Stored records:
-- Opening Marker --

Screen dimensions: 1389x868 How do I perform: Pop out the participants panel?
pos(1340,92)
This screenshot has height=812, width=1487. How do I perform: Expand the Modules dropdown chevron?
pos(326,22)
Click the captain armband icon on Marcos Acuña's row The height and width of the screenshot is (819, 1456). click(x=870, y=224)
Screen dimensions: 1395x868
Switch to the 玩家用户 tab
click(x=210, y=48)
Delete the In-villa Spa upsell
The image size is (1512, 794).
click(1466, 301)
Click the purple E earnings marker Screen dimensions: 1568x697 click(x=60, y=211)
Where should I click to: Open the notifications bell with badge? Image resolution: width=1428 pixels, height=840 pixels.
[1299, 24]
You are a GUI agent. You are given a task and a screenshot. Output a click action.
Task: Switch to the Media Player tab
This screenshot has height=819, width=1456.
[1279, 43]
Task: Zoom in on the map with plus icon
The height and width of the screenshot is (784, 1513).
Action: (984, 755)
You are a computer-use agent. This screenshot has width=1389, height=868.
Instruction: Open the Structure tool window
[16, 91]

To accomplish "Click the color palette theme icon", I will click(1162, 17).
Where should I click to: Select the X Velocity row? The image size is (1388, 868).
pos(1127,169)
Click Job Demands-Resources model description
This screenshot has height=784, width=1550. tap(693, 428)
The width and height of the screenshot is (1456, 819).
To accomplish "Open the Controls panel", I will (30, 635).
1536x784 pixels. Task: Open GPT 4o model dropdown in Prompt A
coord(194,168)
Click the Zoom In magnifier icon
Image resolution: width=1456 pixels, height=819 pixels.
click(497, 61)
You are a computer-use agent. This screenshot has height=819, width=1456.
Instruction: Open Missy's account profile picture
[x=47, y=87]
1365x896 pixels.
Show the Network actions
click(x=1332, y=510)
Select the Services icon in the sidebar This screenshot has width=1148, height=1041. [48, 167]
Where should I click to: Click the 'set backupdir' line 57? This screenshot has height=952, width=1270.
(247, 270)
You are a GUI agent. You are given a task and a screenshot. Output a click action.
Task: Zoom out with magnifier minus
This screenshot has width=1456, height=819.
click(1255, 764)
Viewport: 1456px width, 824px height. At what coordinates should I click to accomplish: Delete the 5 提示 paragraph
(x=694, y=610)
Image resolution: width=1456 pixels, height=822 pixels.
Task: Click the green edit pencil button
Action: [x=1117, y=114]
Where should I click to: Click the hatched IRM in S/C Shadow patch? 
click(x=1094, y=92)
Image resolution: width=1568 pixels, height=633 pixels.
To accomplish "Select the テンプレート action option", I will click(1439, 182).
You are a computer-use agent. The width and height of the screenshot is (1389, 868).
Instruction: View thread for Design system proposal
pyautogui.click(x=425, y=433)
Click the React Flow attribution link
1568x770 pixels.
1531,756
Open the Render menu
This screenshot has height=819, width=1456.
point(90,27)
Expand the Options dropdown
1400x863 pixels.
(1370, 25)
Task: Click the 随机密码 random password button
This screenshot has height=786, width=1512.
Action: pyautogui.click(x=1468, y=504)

-- Closing Marker --

■ **YOUR OBJECTIVE**: All the records, as written, must be given again.

■ **OUTPUT FOR THIS EXERCISE**:
Screen dimensions: 1389x868 How do I perform: Pop out the participants panel?
pos(1340,92)
This screenshot has height=812, width=1487. How do I perform: Expand the Modules dropdown chevron?
pos(326,22)
Click the captain armband icon on Marcos Acuña's row The height and width of the screenshot is (819, 1456). click(x=870, y=224)
Screen dimensions: 1395x868
Switch to the 玩家用户 tab
click(x=210, y=48)
Delete the In-villa Spa upsell
The image size is (1512, 794).
click(1466, 301)
Click the purple E earnings marker Screen dimensions: 1568x697 click(x=60, y=211)
Where should I click to: Open the notifications bell with badge? Image resolution: width=1428 pixels, height=840 pixels.
[1299, 24]
You are a GUI agent. You are given a task and a screenshot. Output a click action.
Task: Switch to the Media Player tab
This screenshot has height=819, width=1456.
[1279, 43]
Task: Zoom in on the map with plus icon
The height and width of the screenshot is (784, 1513).
Action: (984, 755)
You are a computer-use agent. This screenshot has width=1389, height=868.
Instruction: Open the Structure tool window
[16, 91]

To accomplish "Click the color palette theme icon", I will click(1162, 17).
Where should I click to: Select the X Velocity row? The image size is (1388, 868).
pos(1127,169)
Click Job Demands-Resources model description
This screenshot has height=784, width=1550. tap(693, 428)
The width and height of the screenshot is (1456, 819).
To accomplish "Open the Controls panel", I will (30, 635).
1536x784 pixels. Task: Open GPT 4o model dropdown in Prompt A
coord(194,168)
Click the Zoom In magnifier icon
Image resolution: width=1456 pixels, height=819 pixels.
click(497, 61)
You are a computer-use agent. This screenshot has height=819, width=1456.
Instruction: Open Missy's account profile picture
[x=47, y=87]
1365x896 pixels.
Show the Network actions
click(x=1332, y=510)
Select the Services icon in the sidebar This screenshot has width=1148, height=1041. [48, 167]
Where should I click to: Click the 'set backupdir' line 57? This screenshot has height=952, width=1270.
(247, 270)
You are a GUI agent. You are given a task and a screenshot. Output a click action.
Task: Zoom out with magnifier minus
This screenshot has width=1456, height=819.
click(1255, 764)
Viewport: 1456px width, 824px height. At what coordinates should I click to accomplish: Delete the 5 提示 paragraph
(x=694, y=610)
Image resolution: width=1456 pixels, height=822 pixels.
Task: Click the green edit pencil button
Action: [x=1117, y=114]
Where should I click to: Click the hatched IRM in S/C Shadow patch? 
click(x=1094, y=92)
Image resolution: width=1568 pixels, height=633 pixels.
To accomplish "Select the テンプレート action option", I will click(1439, 182).
You are a computer-use agent. The width and height of the screenshot is (1389, 868).
Instruction: View thread for Design system proposal
pyautogui.click(x=425, y=433)
Click the React Flow attribution link
1568x770 pixels.
1531,756
Open the Render menu
This screenshot has height=819, width=1456.
point(90,27)
Expand the Options dropdown
1400x863 pixels.
(1370, 25)
Task: Click the 随机密码 random password button
This screenshot has height=786, width=1512.
Action: pyautogui.click(x=1468, y=504)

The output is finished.